A wildcard pattern *.example.com matches any single subdomain level under example.com. It does not match example.com itself.
filterRules:
  - type: any
    rules:
      - domain: "*.example.com"
This matches lobby.example.com, survival.example.com, etc., but not example.com or a.b.example.com. When both an exact domain and a wildcard cover the same hostname, the exact match is tried first.

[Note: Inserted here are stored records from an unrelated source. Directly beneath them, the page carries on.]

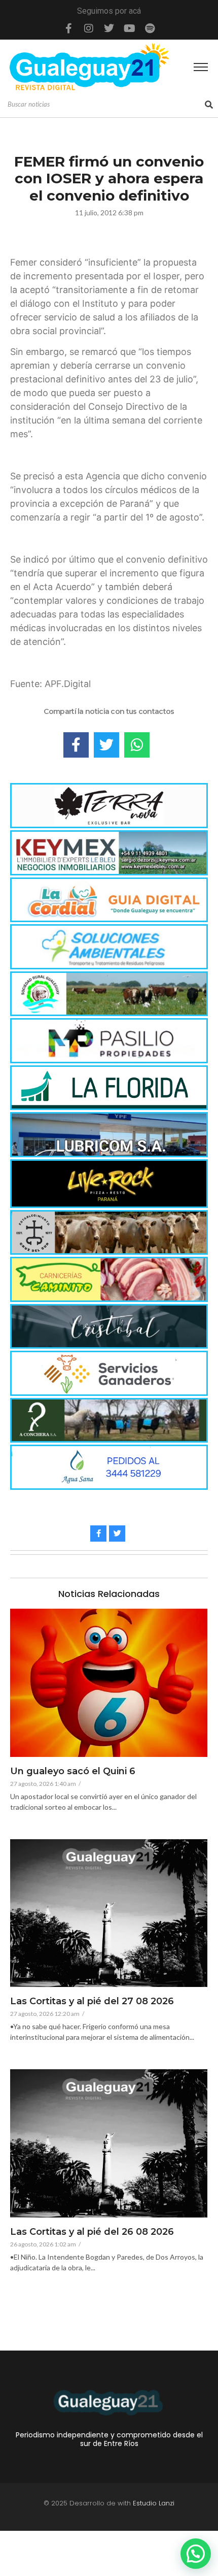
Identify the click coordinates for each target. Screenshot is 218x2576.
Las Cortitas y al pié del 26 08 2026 (92, 2232)
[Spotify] (149, 28)
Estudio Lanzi (153, 2503)
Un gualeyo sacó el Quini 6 (72, 1772)
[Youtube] (129, 28)
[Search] (209, 104)
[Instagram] (89, 28)
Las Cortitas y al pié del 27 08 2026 (92, 2002)
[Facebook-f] (68, 28)
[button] (195, 2553)
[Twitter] (109, 28)
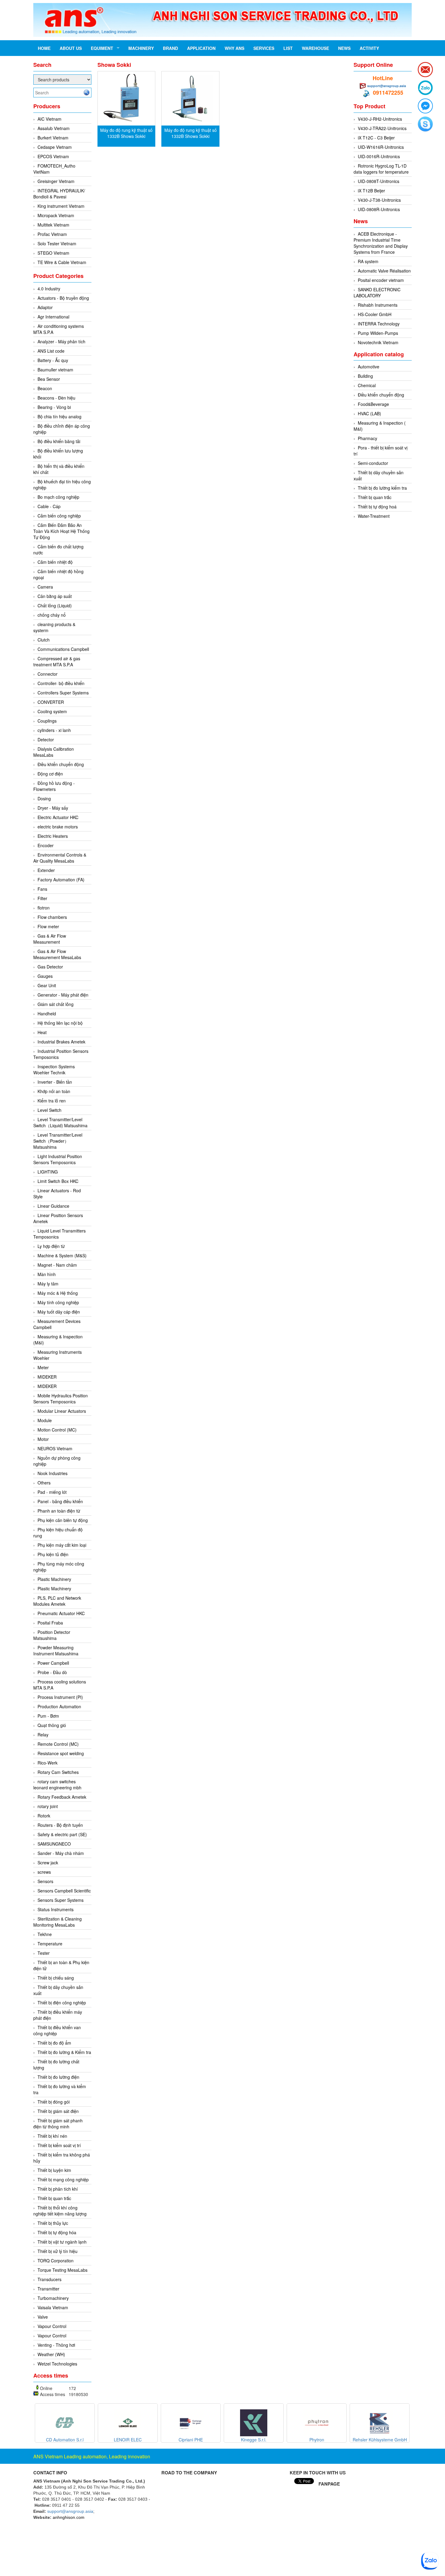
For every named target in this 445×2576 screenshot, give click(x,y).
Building (365, 376)
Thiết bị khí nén (52, 2136)
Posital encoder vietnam (381, 280)
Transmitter (48, 2289)
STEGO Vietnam (53, 253)
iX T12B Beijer (371, 191)
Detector (46, 739)
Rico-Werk (48, 1763)
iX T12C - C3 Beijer (376, 138)
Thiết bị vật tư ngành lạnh (62, 2242)
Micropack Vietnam (56, 215)
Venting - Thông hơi (56, 2345)
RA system (368, 261)
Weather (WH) (51, 2354)
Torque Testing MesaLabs (62, 2270)
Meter (43, 1367)
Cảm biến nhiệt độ (55, 562)
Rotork (44, 1816)
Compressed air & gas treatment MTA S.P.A (56, 661)
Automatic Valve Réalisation (384, 271)
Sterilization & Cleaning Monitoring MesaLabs (57, 1922)
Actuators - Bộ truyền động (63, 298)
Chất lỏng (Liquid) (55, 605)
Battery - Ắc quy (53, 360)
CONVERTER (51, 702)
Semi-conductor (373, 463)
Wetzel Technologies (57, 2364)
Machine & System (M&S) (62, 1255)
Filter (42, 898)
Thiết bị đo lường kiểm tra (382, 488)
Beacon (45, 388)
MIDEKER (47, 1377)
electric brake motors (58, 827)
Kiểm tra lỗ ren (52, 1101)
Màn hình (47, 1274)
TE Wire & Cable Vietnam (62, 262)
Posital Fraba (50, 1623)
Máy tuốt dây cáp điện (59, 1312)
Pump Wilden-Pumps (378, 333)
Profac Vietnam (52, 234)
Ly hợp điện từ (51, 1246)
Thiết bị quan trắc (54, 2198)
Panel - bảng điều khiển (60, 1501)
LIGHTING (48, 1172)
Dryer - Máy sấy (53, 808)
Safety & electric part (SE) (62, 1834)
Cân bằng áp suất (55, 596)
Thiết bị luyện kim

Multiple domains for one route

Use multiple rules within a single rule set to match several hostnames with one route:
filterRules:
  - type: any
    rules:
      - domain: play.example.com
      - domain: mc.example.com
      - domain: "*.example.com"
Each rule in an any rule set adds its domain to the edge routing table independently. The controller automatically removes exact domains that are already fully covered by a wildcard in the same set.

Route priority

When multiple routes could match the same connection at the network proxy layer, priority controls which is evaluated first. Higher integers win.
# Lobby catches all *.example.com (priority 1)
---
apiVersion: gateway.networking.minefleet.dev/v1alpha1
kind: MinecraftJoinRoute
metadata:
  name: lobby
spec:
  priority: 1
  hostnames:
    - "*.example.com"
  filterRules:
    - type: any
      rules:
        - domain: "*.example.com"
  backendRefs:
    - name: lobby
      port: 25565
---
# Survival takes play.example.com at higher priority (priority 10)
apiVersion: gateway.networking.minefleet.dev/v1alpha1
kind: MinecraftJoinRoute
metadata:
  name: survival
spec:
  priority: 10
  hostnames:
    - play.example.com
  filterRules:
    - type: any
      rules:
        - domain: play.example.com
  backendRefs:
    - name: survival
      port: 25565

Combining conditions with all

Use type: all when a route should only match if the connection satisfies every condition in the set — for example, a specific hostname and a player permission:
filterRules:
  - type: all
    rules:
      - domain: admin.example.com
      - permission: minefleet.admin
With type: all, only the first rule’s domain is added to the edge routing table (because all rules must match simultaneously, and a connection can only arrive on one hostname).

Route conflicts

A route conflict occurs when two MinecraftJoinRoute resources from different Gateway objects map the same hostname to different clusters. When a conflict is detected:
  • The conflicting gateway’s routes are excluded from the edge snapshot.
  • The controller logs the conflict but does not mark the route as failed.
  • The remaining (non-conflicting) gateway continues working normally.
Routes within the same Gateway can share domains — the network proxy evaluates them in priority order.

Forge and proxy suffix stripping

The edge filter automatically strips Forge and BungeeCord/Velocity \0-separated suffixes from the server_address field before matching. For example, play.example.com\0FML\0 is treated as play.example.com. This applies regardless of which network proxy integration you use.